--- START ---
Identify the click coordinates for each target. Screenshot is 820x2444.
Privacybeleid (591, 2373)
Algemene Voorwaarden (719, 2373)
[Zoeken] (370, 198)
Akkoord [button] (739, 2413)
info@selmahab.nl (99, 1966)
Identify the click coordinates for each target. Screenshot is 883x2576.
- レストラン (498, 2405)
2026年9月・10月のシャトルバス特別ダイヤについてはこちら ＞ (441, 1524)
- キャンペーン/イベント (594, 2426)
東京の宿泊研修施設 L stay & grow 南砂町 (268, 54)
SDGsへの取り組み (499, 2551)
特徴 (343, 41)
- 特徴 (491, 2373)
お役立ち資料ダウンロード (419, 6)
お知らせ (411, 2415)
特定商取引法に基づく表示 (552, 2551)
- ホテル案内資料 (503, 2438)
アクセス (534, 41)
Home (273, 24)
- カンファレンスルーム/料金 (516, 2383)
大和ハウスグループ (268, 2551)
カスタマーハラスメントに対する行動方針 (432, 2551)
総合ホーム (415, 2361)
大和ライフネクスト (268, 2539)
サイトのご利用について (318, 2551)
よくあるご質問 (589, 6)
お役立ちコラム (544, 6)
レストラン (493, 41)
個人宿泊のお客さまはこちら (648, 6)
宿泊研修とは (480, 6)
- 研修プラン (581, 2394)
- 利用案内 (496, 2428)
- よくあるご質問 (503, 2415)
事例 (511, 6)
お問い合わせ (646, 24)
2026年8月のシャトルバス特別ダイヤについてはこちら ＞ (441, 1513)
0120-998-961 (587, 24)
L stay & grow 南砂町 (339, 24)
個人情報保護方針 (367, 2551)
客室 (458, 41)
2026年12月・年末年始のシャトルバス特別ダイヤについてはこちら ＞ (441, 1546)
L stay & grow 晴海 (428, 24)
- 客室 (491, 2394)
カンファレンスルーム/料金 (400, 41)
--- END ---
To do:
A complete and exact transcription of the material is required.

Result:
Identify the click coordinates for each target. Screenshot is 820x2444.
Privacybeleid (591, 2373)
Algemene Voorwaarden (719, 2373)
[Zoeken] (370, 198)
Akkoord [button] (739, 2413)
info@selmahab.nl (99, 1966)
Identify the click coordinates for each target. Screenshot is 883x2576.
- レストラン (498, 2405)
2026年9月・10月のシャトルバス特別ダイヤについてはこちら ＞ (441, 1524)
- キャンペーン/イベント (594, 2426)
東京の宿泊研修施設 L stay & grow 南砂町 (268, 54)
SDGsへの取り組み (499, 2551)
特徴 (343, 41)
- 特徴 (491, 2373)
お役立ち資料ダウンロード (419, 6)
お知らせ (411, 2415)
特定商取引法に基づく表示 (552, 2551)
- ホテル案内資料 (503, 2438)
アクセス (534, 41)
Home (273, 24)
- カンファレンスルーム/料金 (516, 2383)
大和ハウスグループ (268, 2551)
カスタマーハラスメントに対する行動方針 (432, 2551)
総合ホーム (415, 2361)
大和ライフネクスト (268, 2539)
サイトのご利用について (318, 2551)
よくあるご質問 (589, 6)
お役立ちコラム (544, 6)
レストラン (493, 41)
個人宿泊のお客さまはこちら (648, 6)
宿泊研修とは (480, 6)
- 研修プラン (581, 2394)
- 利用案内 (496, 2428)
- よくあるご質問 (503, 2415)
事例 (511, 6)
お問い合わせ (646, 24)
2026年8月のシャトルバス特別ダイヤについてはこちら ＞ (441, 1513)
0120-998-961 (587, 24)
L stay & grow 南砂町 (339, 24)
個人情報保護方針 (367, 2551)
客室 (458, 41)
2026年12月・年末年始のシャトルバス特別ダイヤについてはこちら ＞ (441, 1546)
L stay & grow 晴海 (428, 24)
- 客室 (491, 2394)
カンファレンスルーム/料金 (400, 41)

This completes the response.